**What you will do:** Every entry has to be output exactly, with none skipped.

**Items from a dataset:**
____________________

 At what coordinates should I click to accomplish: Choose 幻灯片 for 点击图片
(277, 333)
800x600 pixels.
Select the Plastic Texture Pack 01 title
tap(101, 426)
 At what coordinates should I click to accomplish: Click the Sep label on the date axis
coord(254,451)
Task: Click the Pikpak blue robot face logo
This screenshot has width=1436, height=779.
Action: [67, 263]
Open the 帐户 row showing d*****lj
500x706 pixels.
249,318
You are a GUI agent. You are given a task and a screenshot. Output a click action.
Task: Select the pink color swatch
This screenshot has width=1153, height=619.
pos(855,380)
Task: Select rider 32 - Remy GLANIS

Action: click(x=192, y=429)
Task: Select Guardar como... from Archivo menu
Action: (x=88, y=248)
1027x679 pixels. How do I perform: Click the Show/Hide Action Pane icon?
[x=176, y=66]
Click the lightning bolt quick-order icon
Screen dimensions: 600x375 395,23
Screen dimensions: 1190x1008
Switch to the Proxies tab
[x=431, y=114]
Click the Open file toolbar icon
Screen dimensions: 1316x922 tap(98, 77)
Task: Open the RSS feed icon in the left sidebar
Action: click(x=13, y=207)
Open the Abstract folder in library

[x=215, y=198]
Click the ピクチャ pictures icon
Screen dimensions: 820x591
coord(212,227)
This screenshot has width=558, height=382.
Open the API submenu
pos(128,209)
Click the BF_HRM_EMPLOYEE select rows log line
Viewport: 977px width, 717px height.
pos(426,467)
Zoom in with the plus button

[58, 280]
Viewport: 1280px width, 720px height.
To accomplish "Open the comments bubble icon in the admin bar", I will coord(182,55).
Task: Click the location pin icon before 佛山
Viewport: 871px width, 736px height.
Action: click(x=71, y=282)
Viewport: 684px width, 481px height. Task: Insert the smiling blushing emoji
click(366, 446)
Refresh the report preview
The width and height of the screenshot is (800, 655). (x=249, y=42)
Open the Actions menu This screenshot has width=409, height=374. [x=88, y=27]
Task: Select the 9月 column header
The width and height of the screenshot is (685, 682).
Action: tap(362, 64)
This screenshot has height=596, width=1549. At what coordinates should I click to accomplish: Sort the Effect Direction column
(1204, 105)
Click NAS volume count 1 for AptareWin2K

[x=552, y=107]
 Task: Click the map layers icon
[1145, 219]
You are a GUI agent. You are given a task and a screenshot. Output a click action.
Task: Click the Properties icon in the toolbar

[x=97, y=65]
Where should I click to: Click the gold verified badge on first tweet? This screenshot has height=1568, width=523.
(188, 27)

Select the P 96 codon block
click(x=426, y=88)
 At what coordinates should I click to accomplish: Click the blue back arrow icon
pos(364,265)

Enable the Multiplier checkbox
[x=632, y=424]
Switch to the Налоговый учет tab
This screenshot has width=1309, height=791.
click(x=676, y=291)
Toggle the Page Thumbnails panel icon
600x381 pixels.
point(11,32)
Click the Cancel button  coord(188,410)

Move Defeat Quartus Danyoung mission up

____________________

**Answer space:**
 At what coordinates should I click to accomplish: Choose 幻灯片 for 点击图片
(277, 333)
800x600 pixels.
Select the Plastic Texture Pack 01 title
tap(101, 426)
 At what coordinates should I click to accomplish: Click the Sep label on the date axis
coord(254,451)
Task: Click the Pikpak blue robot face logo
This screenshot has width=1436, height=779.
Action: [67, 263]
Open the 帐户 row showing d*****lj
500x706 pixels.
249,318
You are a GUI agent. You are given a task and a screenshot. Output a click action.
Task: Select the pink color swatch
This screenshot has width=1153, height=619.
pos(855,380)
Task: Select rider 32 - Remy GLANIS

Action: click(x=192, y=429)
Task: Select Guardar como... from Archivo menu
Action: (x=88, y=248)
1027x679 pixels. How do I perform: Click the Show/Hide Action Pane icon?
[x=176, y=66]
Click the lightning bolt quick-order icon
Screen dimensions: 600x375 395,23
Screen dimensions: 1190x1008
Switch to the Proxies tab
[x=431, y=114]
Click the Open file toolbar icon
Screen dimensions: 1316x922 tap(98, 77)
Task: Open the RSS feed icon in the left sidebar
Action: click(x=13, y=207)
Open the Abstract folder in library

[x=215, y=198]
Click the ピクチャ pictures icon
Screen dimensions: 820x591
coord(212,227)
This screenshot has width=558, height=382.
Open the API submenu
pos(128,209)
Click the BF_HRM_EMPLOYEE select rows log line
Viewport: 977px width, 717px height.
pos(426,467)
Zoom in with the plus button

[58, 280]
Viewport: 1280px width, 720px height.
To accomplish "Open the comments bubble icon in the admin bar", I will coord(182,55).
Task: Click the location pin icon before 佛山
Viewport: 871px width, 736px height.
Action: click(x=71, y=282)
Viewport: 684px width, 481px height. Task: Insert the smiling blushing emoji
click(366, 446)
Refresh the report preview
The width and height of the screenshot is (800, 655). (x=249, y=42)
Open the Actions menu This screenshot has width=409, height=374. [x=88, y=27]
Task: Select the 9月 column header
The width and height of the screenshot is (685, 682).
Action: tap(362, 64)
This screenshot has height=596, width=1549. At what coordinates should I click to accomplish: Sort the Effect Direction column
(1204, 105)
Click NAS volume count 1 for AptareWin2K

[x=552, y=107]
 Task: Click the map layers icon
[1145, 219]
You are a GUI agent. You are given a task and a screenshot. Output a click action.
Task: Click the Properties icon in the toolbar

[x=97, y=65]
Where should I click to: Click the gold verified badge on first tweet? This screenshot has height=1568, width=523.
(188, 27)

Select the P 96 codon block
click(x=426, y=88)
 At what coordinates should I click to accomplish: Click the blue back arrow icon
pos(364,265)

Enable the Multiplier checkbox
[x=632, y=424]
Switch to the Налоговый учет tab
This screenshot has width=1309, height=791.
click(x=676, y=291)
Toggle the Page Thumbnails panel icon
600x381 pixels.
point(11,32)
Click the Cancel button  coord(188,410)

Move Defeat Quartus Danyoung mission up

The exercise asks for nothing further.